Now here’s what he did not say . . . he didn’t say because love covers up — a multitude of sins — see the Bible says it covers over, not — it covers up — know what I mean by the difference?
a cover-up would mean I pretend like you’re not in sin when you are
a cover-up would be I don’t speak words of rebuke when I see you in a dangerous state
a cover-up would be I don’t — sharpen your life with the truth of God’s Word
I don’t confront you in love when somebody needs to confront you
That’s a cover-up — love doesn’t cover up
Proverbs 27:6 says – Faithful are the wounds — of a friend — the wounds of a friend can be trusted when God gives you a brother or sister . . .
who loves you enough to tell you the truth
who loves you enough to sometimes shake their finger in your face and say you are wrong — you are on dangerous territory — you’re heading in the wrong direction
I love you and I don’t want to see this happen to you
love talks that way
— Paul Sheppard “Be Careful Little Mouth What You Say”
Sheppard provides concrete behavioral examples which define what it means to “cover up” versus “cover over” — behaviorally.
Here is another example by Paul Sheppard speaking about “Claiming Your Blessing.”
Some of you have a victim mentality – you’ve had it all of your life — you’re a “woe is me” kind of person.
√ You’re the kind of person who when somebody asks you – How are you — they better be ready
You know the type — You know the type — okay I’m sorry — not you but people you know and I know.
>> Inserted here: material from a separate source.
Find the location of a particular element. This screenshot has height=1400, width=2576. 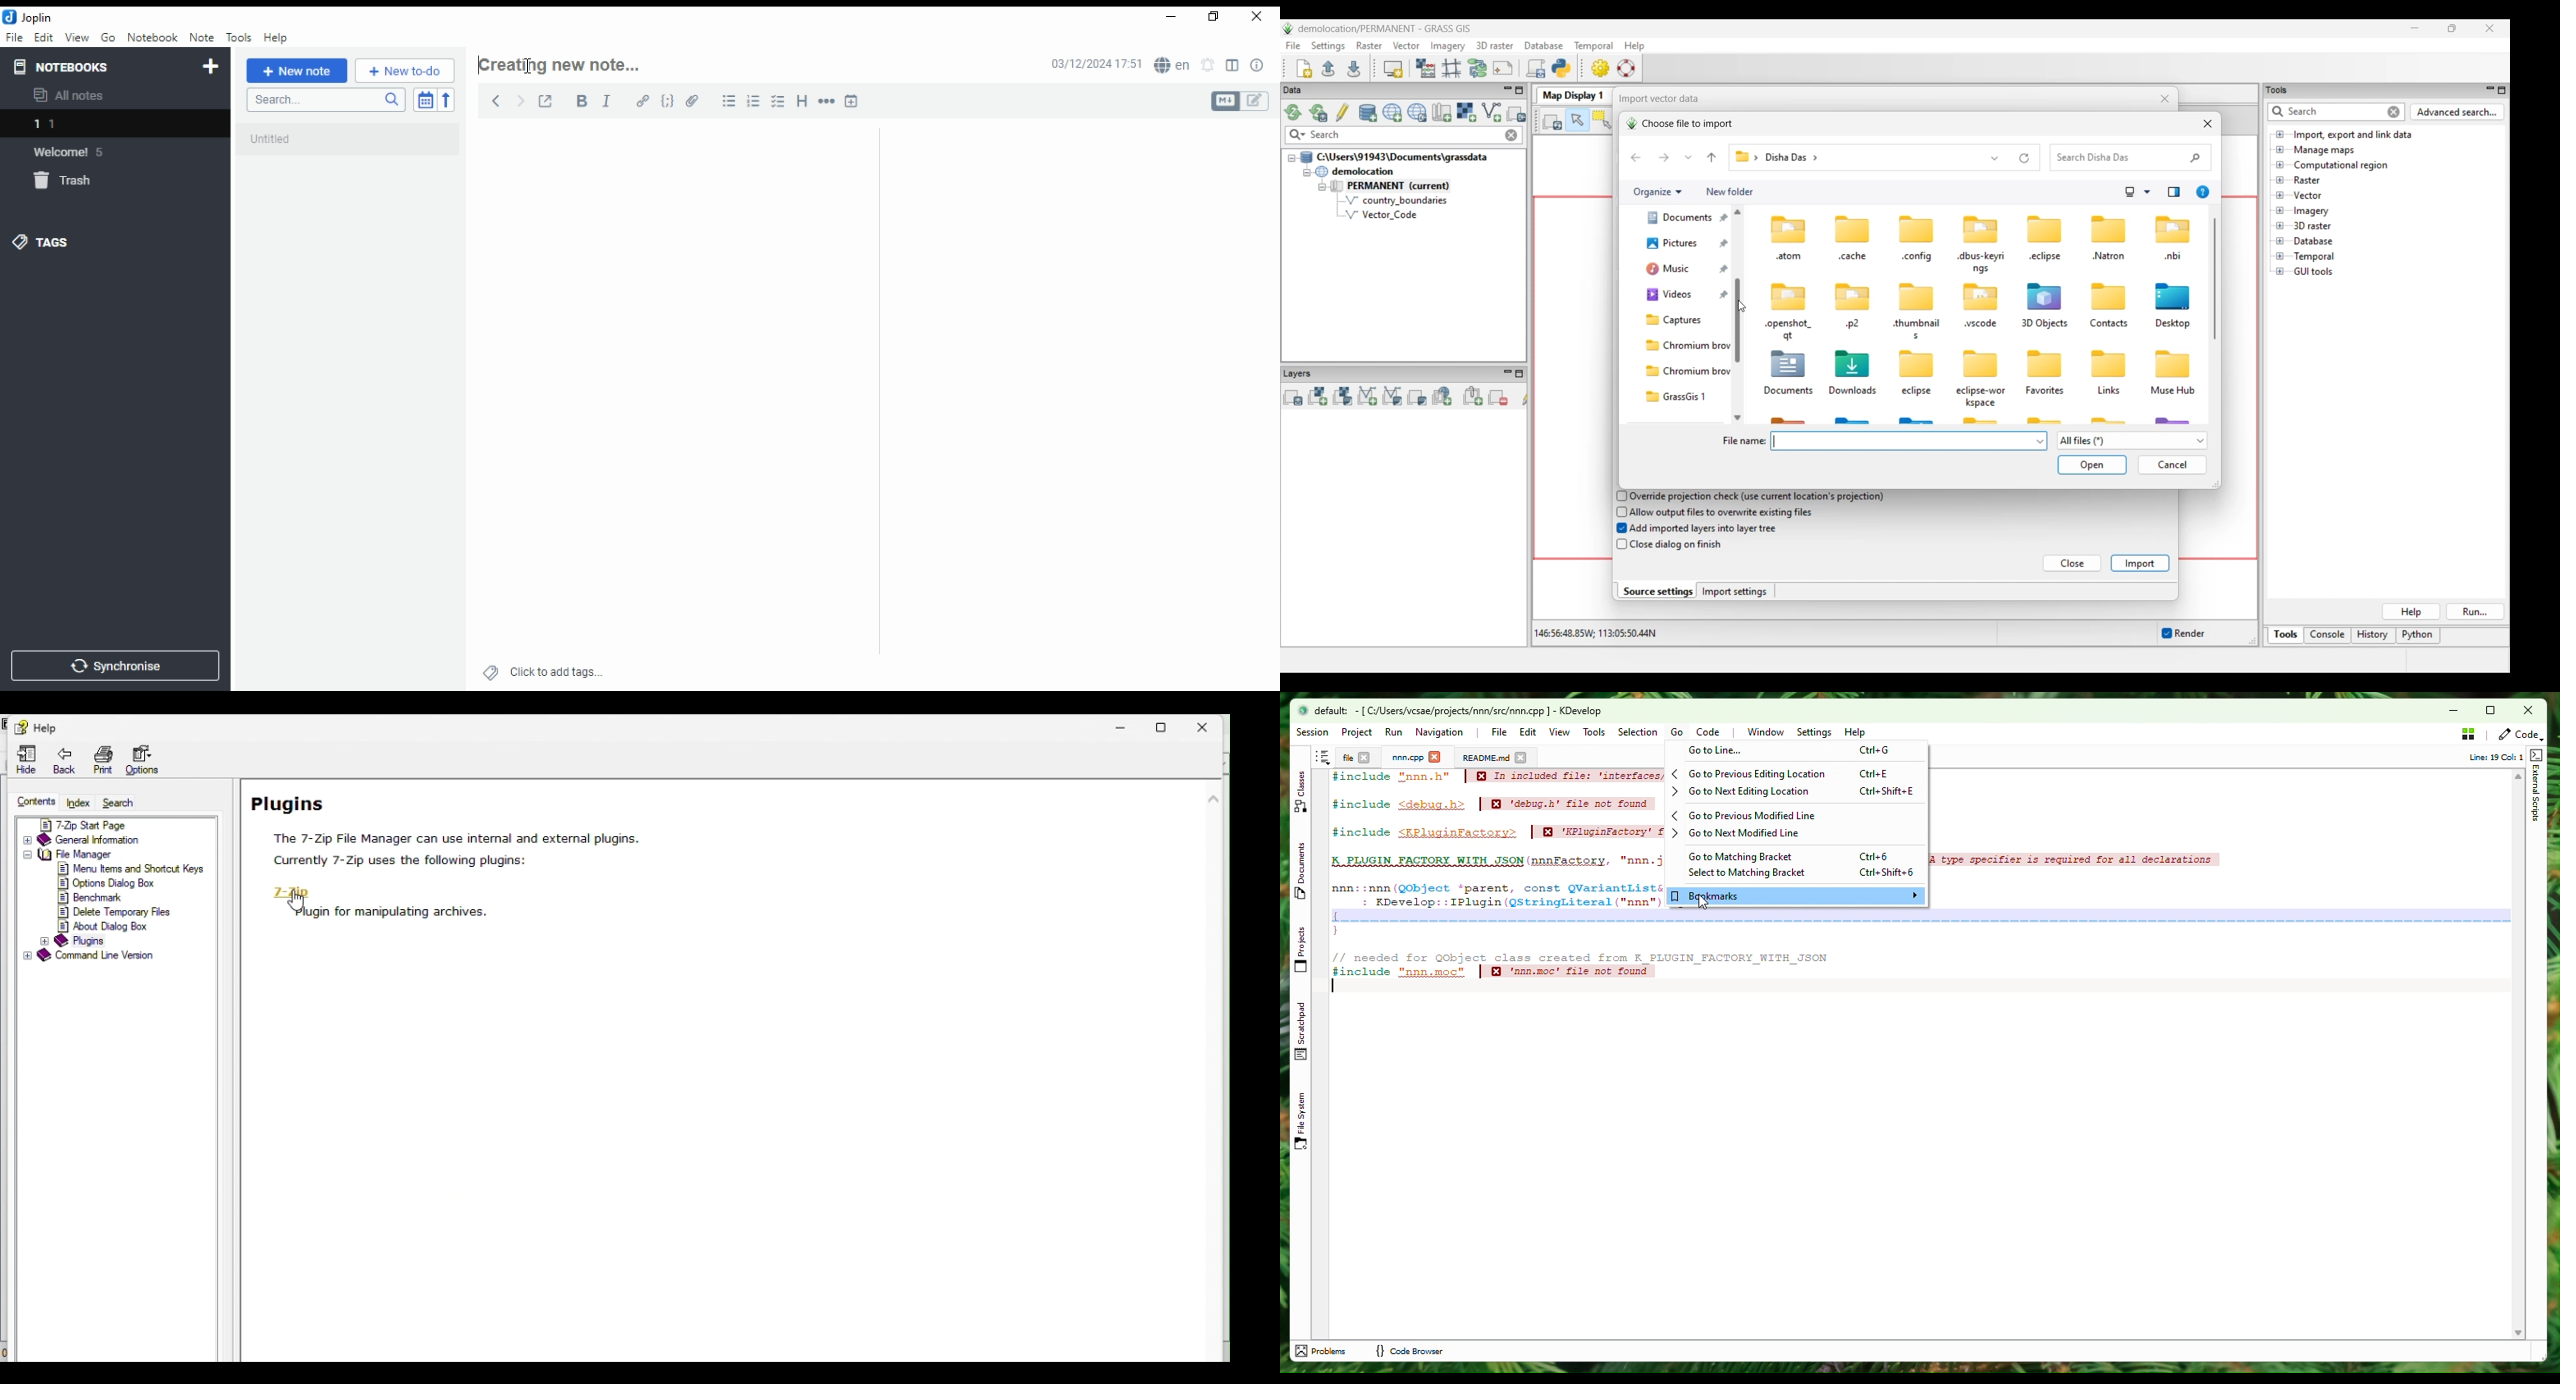

reverse sort order is located at coordinates (448, 99).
People I know fit that bill — fit that category —
√ because they good at rehearsing everything that wrong
√ they have a knack at finding something negative.
√ You can give them a pile of positivity, but they have an innate ability to go through that pile and find something negative and pull it out
√ and point it out
√ and blow it up
You know the type of person I’m talking about
√ You can give them eleven blessings and they go complain about the twelfth trial
and if you are that way — you have that negativity — you’re prone to be negative — and be a disgruntled person and all of that – you know you don’t have to stay that way.
Again, Sheppard provides concrete behaviors which define negativity.
Obviously, one could come up with other behavioral ways something shows itself, and could also add a few more “behavioral examples.”* Some will typically be humorous because an audience well recognizes the behaviors and because the behaviors are also usually over-stated or use hyperbole in their description.
*An excellent descriptive help concerning various emotions is found in Wayne Minnich’s book, “The Art of Persuasion.” His discussion will help you think about ways to clarify, explain, illustrate, apply abstract concepts.